Néanmoins, la riposte que prévoit la présidente socialiste du département de la Haute-Vienne ne fait pas l'unanimité chez ses consœurs. Si la plupart des femmes politiques reconnaissent l'impact positif de la loi pour la parité dans la féminisation du personnel politique, un renforcement d'une politique coercitive ne fait pas consensus. "Est-ce que la loi sur la parité fait monter les meilleures d'entre nous ? Je ne le crois pas", tranche Josette Durrieu. Les Britanniques, les Scandinaves ont de longue date imposé la parité dans leurs systèmes électifs. Cependant, au sein des assemblées européennes, ces élues, on ne les entend pas..."

 

La socialiste Claude Roiron, élue le 20 mars 2008 à la présidence du conseil général d'Indre-et-Loire, qui a basculé à gauche aux cantonales.

La socialiste Claude Roiron, élue le 20 mars 2008 à la présidence du conseil général d'Indre-et-Loire, qui a basculé à gauche aux cantonales.AFP/JEAN-PIERRE MULLER

 

"Les pénalités financières pèsent surtout sur les petits partis sans grands moyens, alors que l'UMP et le PS paieront les amendes comme ils l'entendront", avertit Hermeline Malherbe, récemment élue présidente du conseil général des Pyrénées-Orientales (DVG).

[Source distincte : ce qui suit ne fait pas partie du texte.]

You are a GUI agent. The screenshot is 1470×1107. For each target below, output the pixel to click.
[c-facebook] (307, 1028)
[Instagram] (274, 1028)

Enfin, malgré une réglementation plus stricte concernant le respect de la parité, les circonvolutions pour échapper à l'esprit de la loi ne manquent pas. "Les conséquences de la loi sur la parité sont que les femmes sont choisies pour remplir les cases vides des circonscriptions, des cantons que l'ont croit perdus d'avance", témoigne Josette Durrieu. "L'objectif est de remplir les quotas, d'éviter au parti de payer des amendes, mais pas de favoriser la féminisation de l'exécutif politique."

Quant aux conseils des régions, si la loi impose la parité pour les élections régionales via un système de liste (hommes et femmes en alternance), "combien de femmes sont présidentes de région ?", questionne une élue. Réponse : deux. Ségolène Royal en Poitou-Charentes et Marie-Guite Dufay (PS) en Franche-Comté. Sur 22 régions.

"Longtemps, aux législatives comme aux cantonales, on a présenté des femmes dans les bastions de la droite, là où le profil sociologique de la population nous donnait perdantes", raconte Marie-Françoise Pérol-Dumont. "Eh bien, certaines ont fini par gagner", conclut-elle, malicieuse.